I understand that people thought it was funny when a hatchet-wielding hitchhiker who stopped a huge mentally ill man from killing people by hitting him over the head with the blunt end of a hatchet gave a moronic, obscenity-laced interview for the local news. And I can understand how people might have admired the moron. He appeared on the Jimmy Kimmel Show and had a following on the internet. But now...
Now he's been arrested for murdering a man, beating him to death with a blunt instrument.
Years ago, I was reading a biography of Charles Bukowski. It described one incident. Bukowski went to a reading by William S Burroughs. He tried to talk to Burroughs and felt Burroughs had snubbed him. He became extremely angry.

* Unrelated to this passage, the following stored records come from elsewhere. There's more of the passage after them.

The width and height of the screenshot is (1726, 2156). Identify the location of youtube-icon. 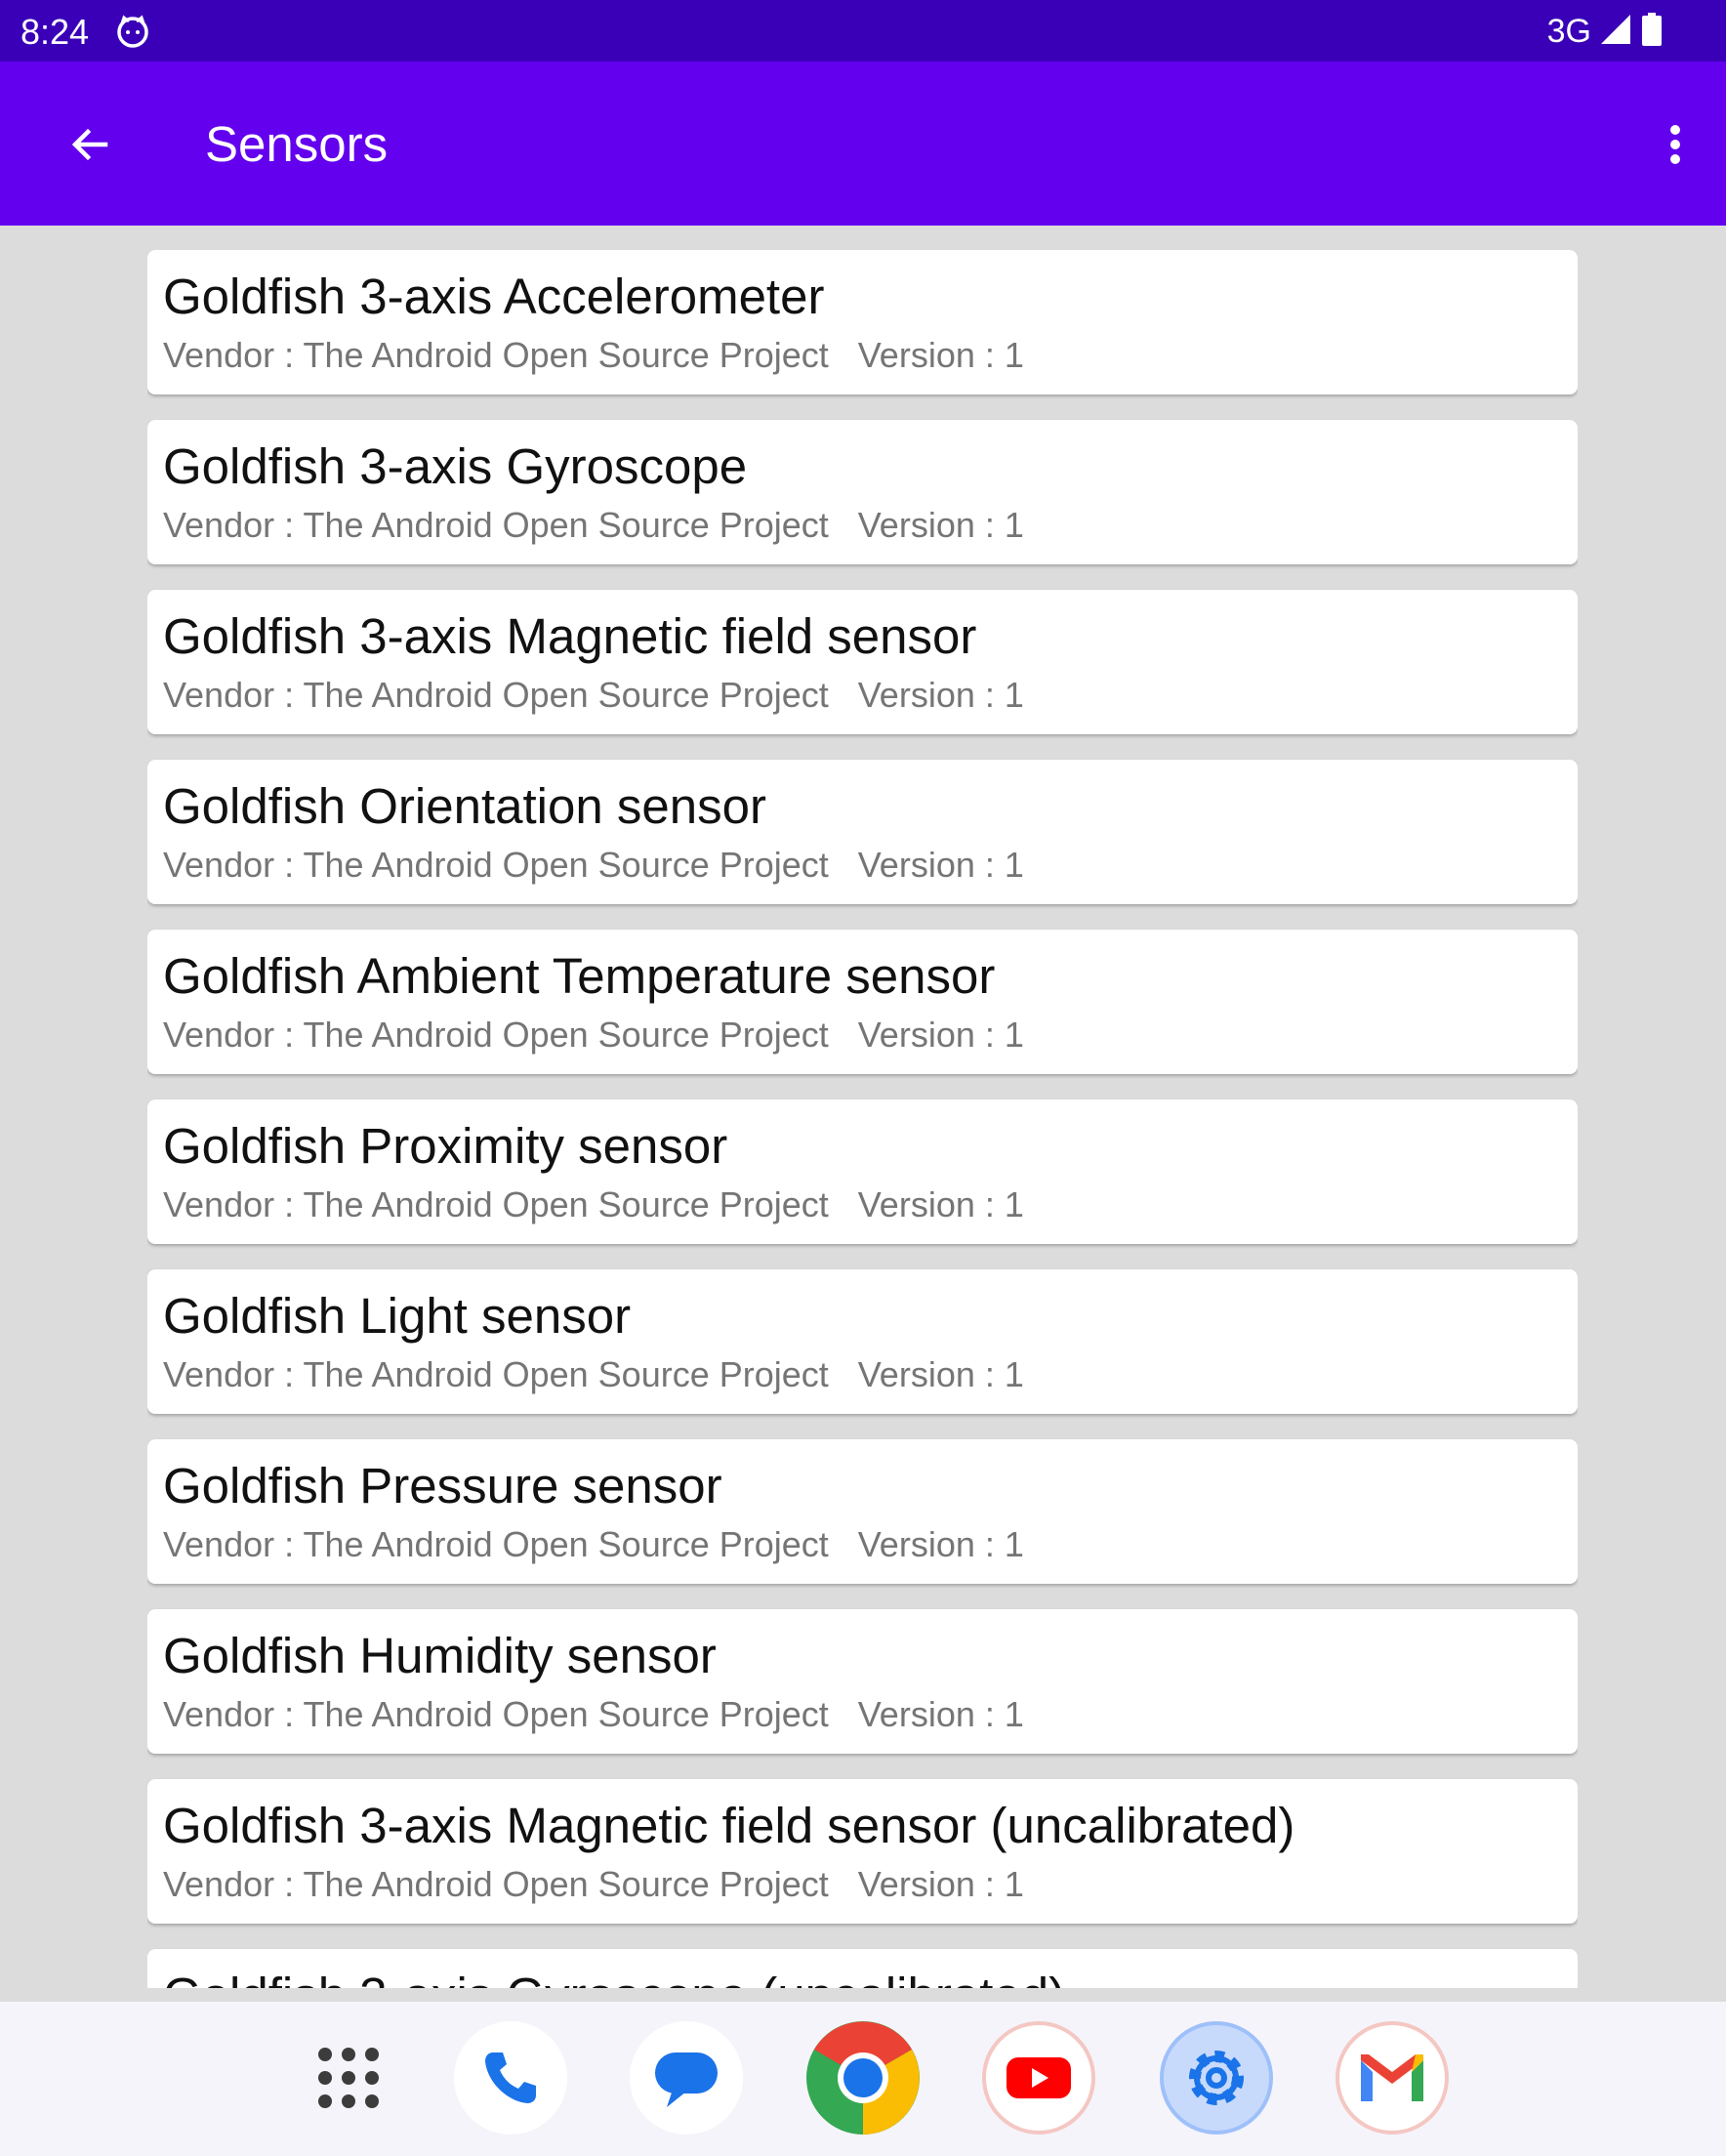
(1038, 2078).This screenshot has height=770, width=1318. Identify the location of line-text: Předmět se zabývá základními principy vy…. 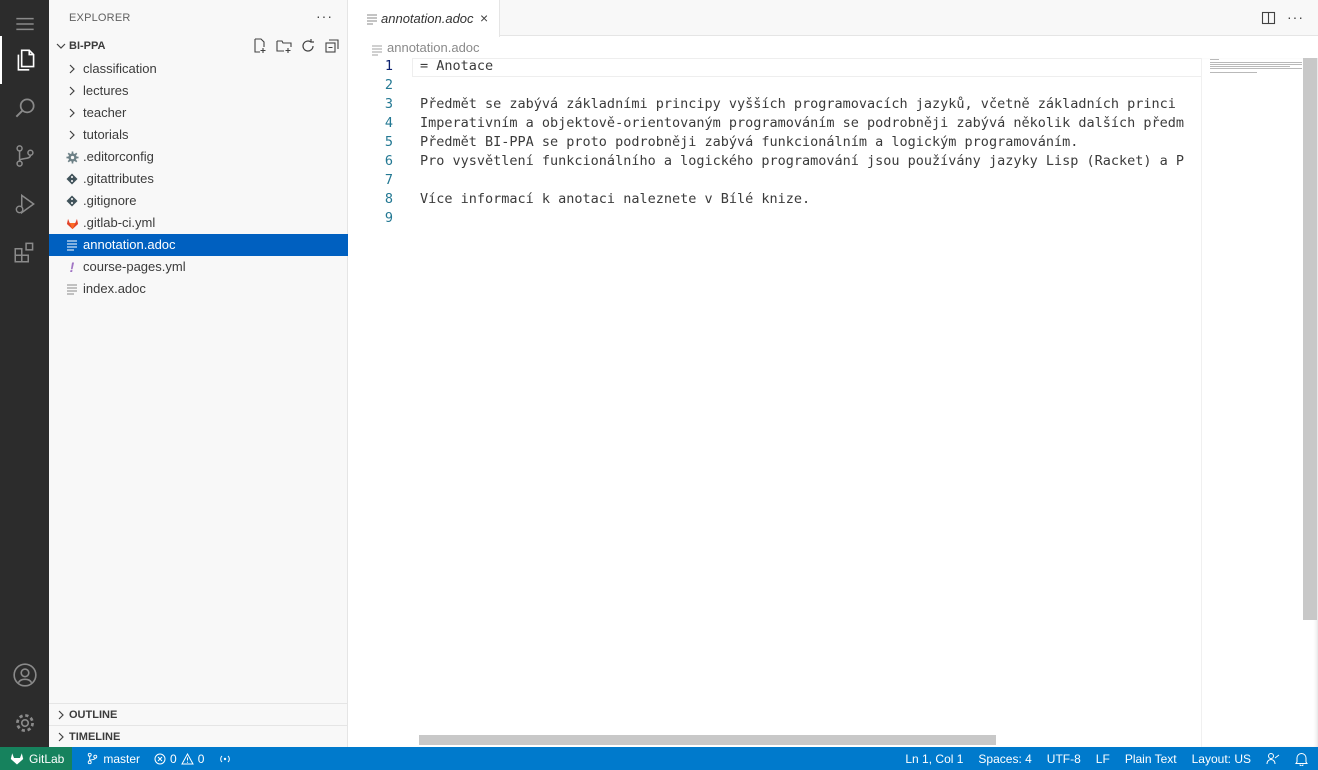
(798, 104).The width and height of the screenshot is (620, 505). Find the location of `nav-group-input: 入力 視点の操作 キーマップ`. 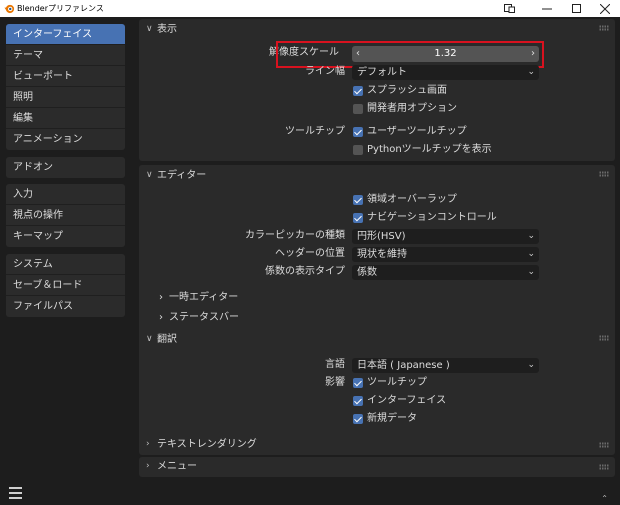

nav-group-input: 入力 視点の操作 キーマップ is located at coordinates (66, 216).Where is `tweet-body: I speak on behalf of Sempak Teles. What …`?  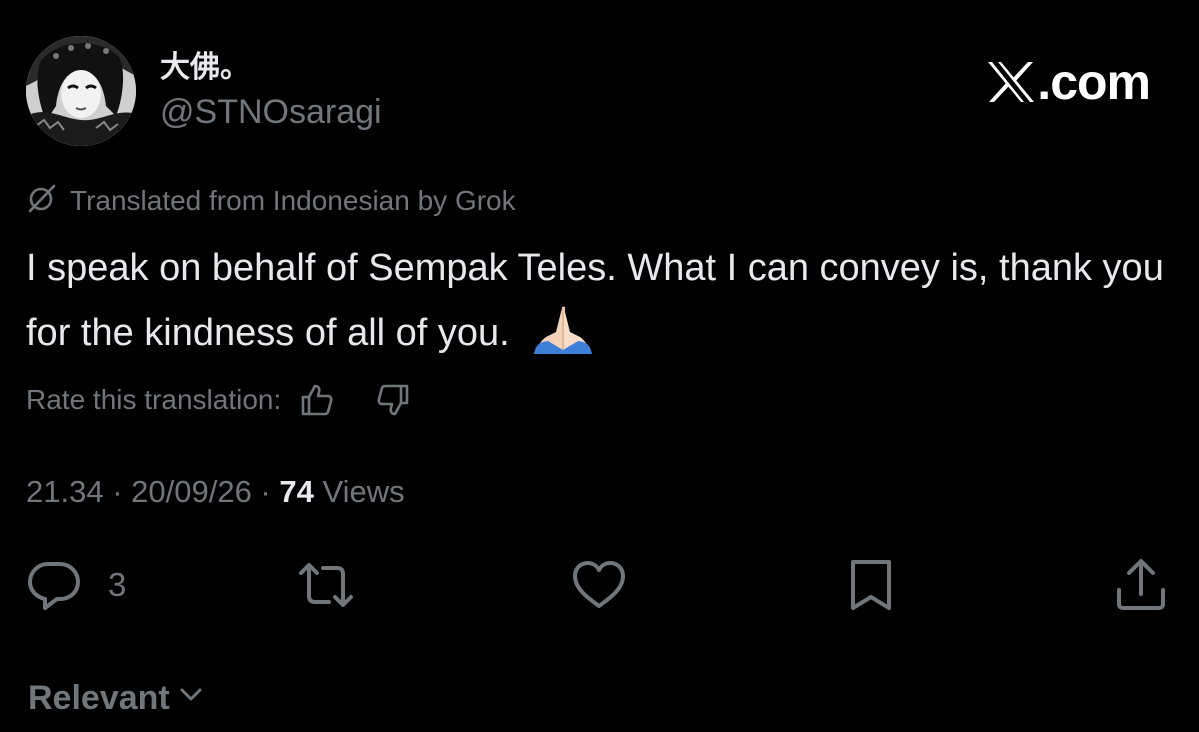 tweet-body: I speak on behalf of Sempak Teles. What … is located at coordinates (595, 300).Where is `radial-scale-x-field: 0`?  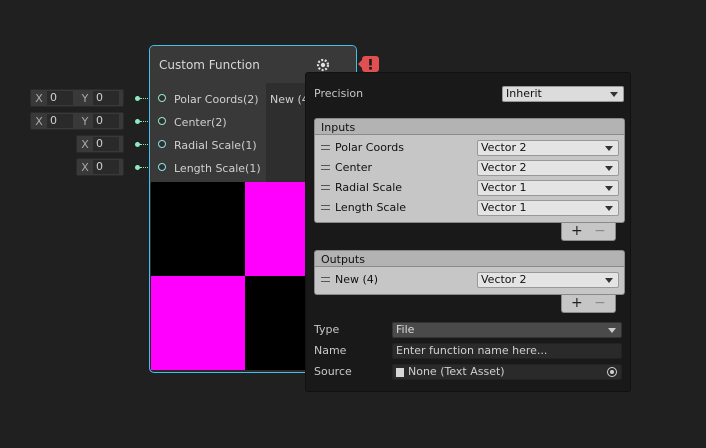
radial-scale-x-field: 0 is located at coordinates (106, 144).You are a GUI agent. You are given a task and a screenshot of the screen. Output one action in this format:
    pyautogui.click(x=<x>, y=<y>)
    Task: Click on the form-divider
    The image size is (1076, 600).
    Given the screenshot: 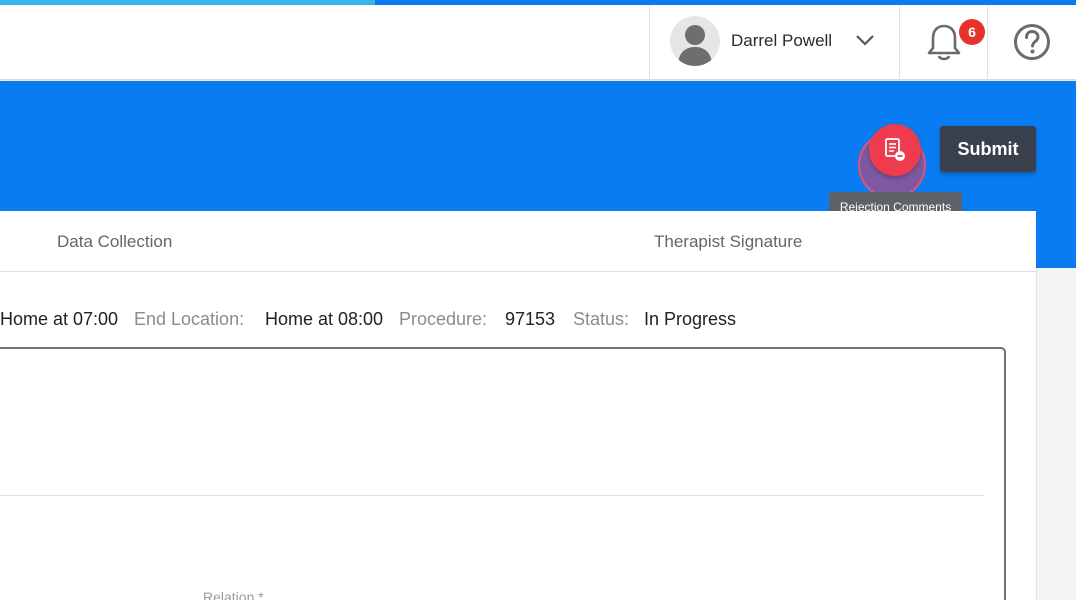 What is the action you would take?
    pyautogui.click(x=492, y=496)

Look at him! I could knock him down with one punch! Bukowski said to Harold Norse.
Yeah, but you'd be dead because he'd shoot you, Norse said.
And I felt a fleeting admiration for William S Burroughs, a thin, frail old man who was far more dangerous than Bukowski or Norman Mailer or any of these other violent, thuggish writers who like to brag about how tough they are.
Then I remembered that Burroughs killed his wife in Mexico City while he was drunk, trying to shoot a glass off her head like William Tell. He fled the country and was convicted of manslaughter in absentia.
It's like Kanye West. It was admirable when he was on a telethon raising money for victims of Hurricane Katrina. He went off script and talked about the undeniable racism in the media against black victims there. "George Bush doesn't care about black people," he said. He became a hero to quite a few people.
But then he did it to Taylor Swift and it seemed so much less charming.